MuM: Multi-View Masked Image Modeling for 3D Vision¶

Conference: CVPR 2026
Paper: CVF Open Access
Code: https://github.com/davnords/mum
Area: 3D Vision / Self-Supervised Pre-training
Keywords: Masked Image Modeling, Multi-view Self-supervision, 3D Feature Learning, MAE, CroCo

TL;DR¶

MuM generalizes the "mask-and-reconstruct" objective of MAE from single images to arbitrary multi-view sequences (up to 24 views) of the same scene. By utilizing a lightweight multi-view decoder with alternating cross-frame attention, it pre-trains geometric-aware feature encoders. MuM outperforms DINOv3 and CroCo v2 on 3D tasks such as feed-forward reconstruction, dense matching, and relative pose estimation while using approximately 1/30 of the training compute.

Background & Motivation¶

Background: Image Self-Supervised Learning (SSL) currently follows two main paradigms. One is the Masked Autoencoder (MAE) family, which randomly masks a large portion of an image and requires the network to reconstruct masked pixels. The other is the self-distillation/instance discrimination DINO family, where DINOv3 represents the state-of-the-art for semantic features. Current 3D vision pipelines (e.g., VGGT, MapAnything, RoMa) increasingly rely on strong pre-trained encoders as backbones followed by geometric heads.
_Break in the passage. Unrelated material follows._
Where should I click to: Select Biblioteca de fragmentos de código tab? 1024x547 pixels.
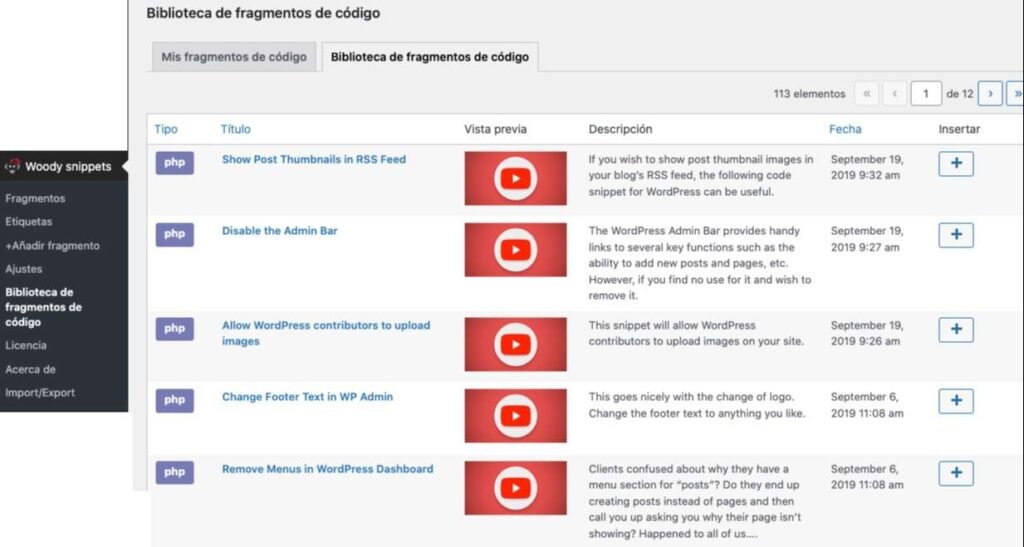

Limitations of Prior Work: Features learned by the DINO series are generally considered "semantic" rather than "geometric" and are extremely expensive to train—DINOv3-7B required 161,440 H100 hours, sophisticated heuristics like Sinkhorn-Knopp centering to avoid collapse, and billions of images, making it inaccessible to typical academic labs. Within the MAE paradigm, CroCo is specifically designed for 3D by conditioning the reconstruction task on an "unmasked reference view" to force the network to learn geometric correspondences. However, this requires significant overlap between view pairs, making data sampling fragile. Subsequent improvements that changed the task to co-visibility segmentation rely on ground-truth geometry, weakening the purity of "self-supervision."

Key Challenge: To obtain geometric features, the dual-view conditional reconstruction in CroCo is stuck between "data sampling flexibility" and "geometric supervision intensity"—reference views must overlap and do not naturally scale beyond two frames. Furthermore, existing methods cannot achieve DINO-level performance for both semantics and geometry without massive compute.

Goal: Design a simple, scalable, and sampling-tolerant SSL objective specifically for the geometric features required by 3D tasks, while reducing training costs to an academically feasible level.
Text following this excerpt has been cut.